Entreguei a roupa a Marcos e subi para o quarto: eu também queria um banho quente. Ao entrar, encontrei Lucía com a toalha enrolada, inclinada, enxugando os pés, com a bunda empinada.

Aproximei-me por trás e segurei seus quadris.

—O que você está fazendo, maluco? Vai me derrubar! —riu.

—Quero te foder. E você vem e se põe assim...

Ela se virou e me beijou. Deixou a toalha cair. Agarrei a bunda dela com as duas mãos.

—Passei o dia inteiro excitada, e na montanha você me deixou pela metade —admitiu.

Deitei-a na cama e comecei a comê-la. E, enquanto fazia isso, me lembrei da câmera do banheiro da piscina.

***

Levantei, peguei o celular e a coloquei de quatro, apoiada na janela que dava para a piscina. Tirei o vibrador da caixa, deixei-o ao alcance, e a penetrei segurando-a pela cintura, com estocadas fortes. Os seios dela quicavam contra o vidro.

—Quer brincar? —perguntei—. Você é minha puta?

—Sou, me fode —ofegou—. O que você quer fazer comigo hoje?

—Você gostaria que o Marcos subisse agora para te foder comigo?

—Ah, amor, não me fala isso. Depois vou ficar com muita vergonha.

—Quer ou não quer?

—Quero sim, claro que quero —admitiu—. Ele lá embaixo, pelado, e eu aqui desesperada.

—Você gostaria de vê-lo tomando banho?

—Claro. Ver a rola e a bunda dele —ofegou, levando uma mão à virilha.

Então abri o aplicativo, conectei a câmera do banheiro e pus o celular diante dela: Marcos, nu, entrando debaixo da água. Lucía ficou muda, os olhos arregalados.

—Pensa nele —eu disse.

—Quando você colocou essa câmera? —perguntou, percebendo o quanto eu a tinha dura.

—Cala a boca e aproveita.
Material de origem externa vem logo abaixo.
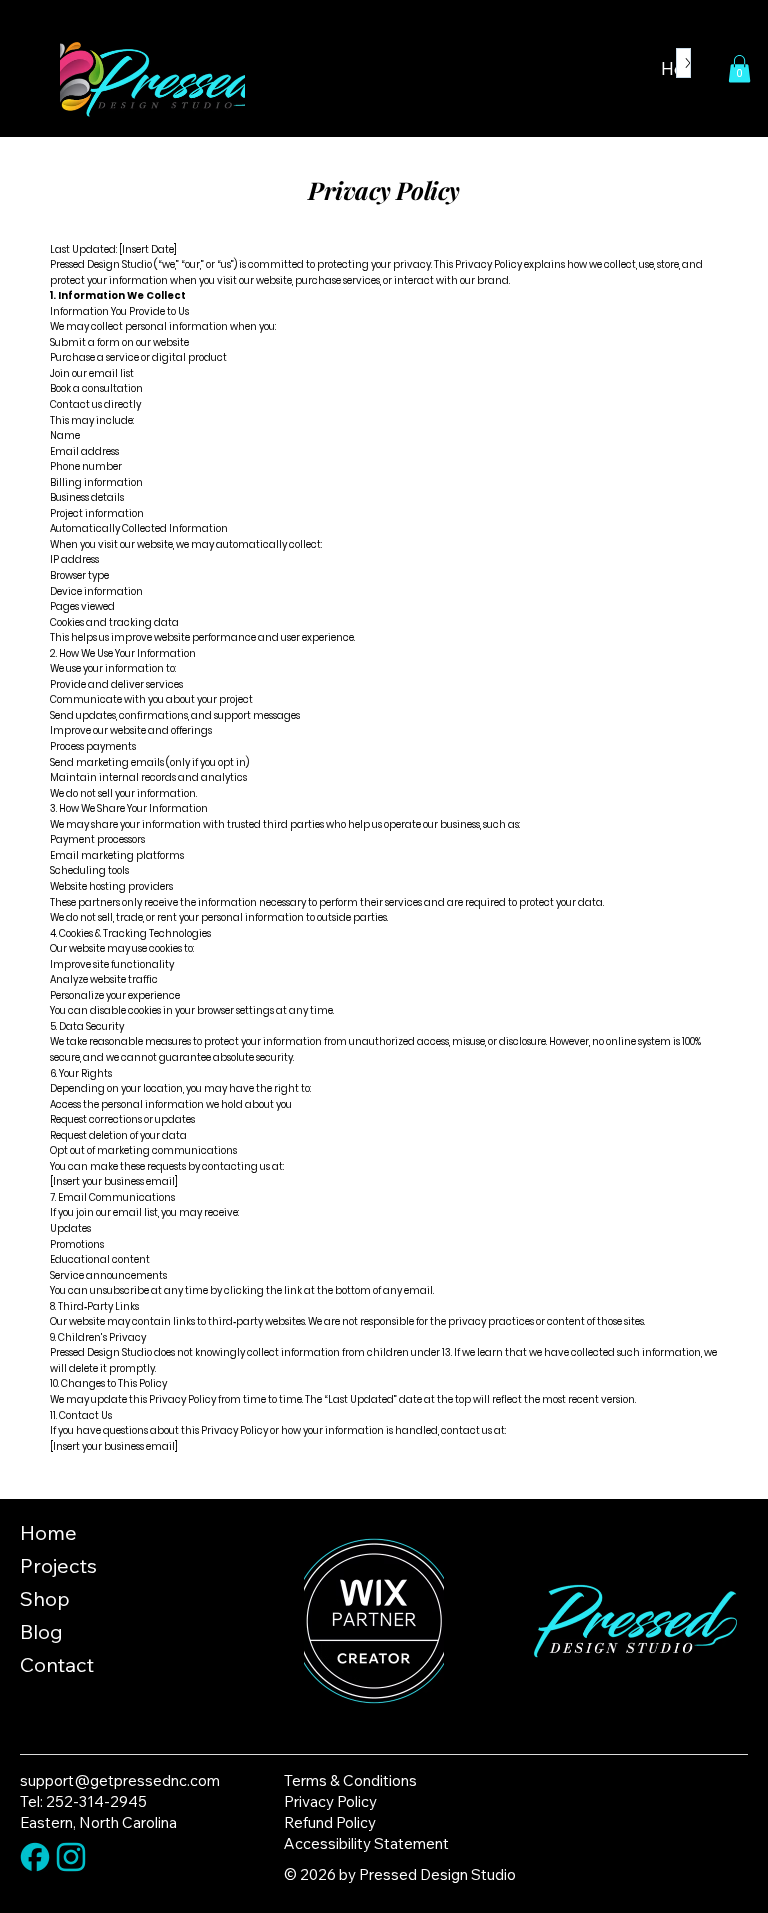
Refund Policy (330, 1822)
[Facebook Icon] (35, 1857)
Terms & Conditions (350, 1780)
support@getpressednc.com (120, 1780)
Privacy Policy (330, 1801)
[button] (739, 68)
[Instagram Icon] (71, 1857)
Agora não é hora de falar disso.

Ela continuou se tocando enquanto eu a fodia, sem tirar os olhos da tela. Procurou o vibrador com a boca e o chupava olhando cada movimento de Marcos. Depois pegou o celular e o brinquedo, me afastou e se colocou num canto da cama. Enfiou o vibrador na boceta e me pediu que eu a penetrasse por trás.

Ela nunca tinha me deixado.

—Só por fora, tá? —disse, sem deixar de olhar para a câmera.
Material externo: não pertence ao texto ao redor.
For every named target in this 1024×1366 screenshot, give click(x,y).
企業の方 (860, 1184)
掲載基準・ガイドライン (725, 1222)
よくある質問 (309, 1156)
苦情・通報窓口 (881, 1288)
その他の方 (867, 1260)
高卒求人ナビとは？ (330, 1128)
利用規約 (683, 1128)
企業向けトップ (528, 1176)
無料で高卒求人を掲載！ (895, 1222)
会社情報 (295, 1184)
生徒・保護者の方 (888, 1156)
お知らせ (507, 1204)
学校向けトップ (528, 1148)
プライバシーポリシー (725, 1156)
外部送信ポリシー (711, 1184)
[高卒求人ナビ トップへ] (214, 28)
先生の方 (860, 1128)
Apoiei a ponta no ânus dela. Ela não ofereceu resistência. Estava tão concentrada em Marcos e no brinquedo que mal percebeu que eu entrava.
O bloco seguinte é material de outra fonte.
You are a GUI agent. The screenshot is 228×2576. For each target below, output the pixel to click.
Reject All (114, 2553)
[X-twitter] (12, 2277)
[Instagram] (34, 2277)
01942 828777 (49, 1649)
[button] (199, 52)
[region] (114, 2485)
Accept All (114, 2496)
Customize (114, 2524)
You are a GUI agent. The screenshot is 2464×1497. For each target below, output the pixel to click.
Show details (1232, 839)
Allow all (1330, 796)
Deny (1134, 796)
—Você gosta de o Marcos te foder na boceta e eu no cu? —perguntei.

—Sim... —suspirava—. Sim! Que rola ele tem.

Ela se abria a cada estocada. Gemia e pedia mais, sem deixar de olhar para ele. Eu aguentei o quanto pude até começar a gozar dentro.

—Agora é a vez dele —ofegou, chegando ao clímax—. Quero que ele goze dentro de mim. Pode, amor?

—Fode ele como quiser —eu disse, exausto—. Mas pensa nele.

—Marcos, me enche! Estou gozando... —gritou, se sacudindo inteira, com os olhos revirados.

Depois relaxou de repente e desabou, largando o celular sobre a cama.

—Agora vou ter que tomar banho de novo —suspirou.

Os dois rimos.

***

Quando recuperamos as forças, tomamos banho juntos e descemos para junto dos outros. Sofía já estava acordada, conversando com Marcos. Minha mulher os observava, envergonhada, e eles alheios a tudo. Não demoraram a ir embora juntos.

Depois daquele dia, ela me obrigou a tirar a câmera do banheiro. Sabia o que fazia ali quando estava sozinha e não queria ser descoberta; pelo menos foi o que imaginei, porque nunca confessei a ela que eu já tinha visto.

Provavelmente continuou pensando em Marcos, ou em outro, não sei. Mas não brincamos mais com isso. Foi igual ao que aconteceu com Patricia: depois do tesão, preferiu não repetir.

Imagino que ela tenha medo de ir além. Embora, quem sabe, um dia a gente tente de novo, com os mesmos ou com outros. No fim das contas, o jogo é o jogo.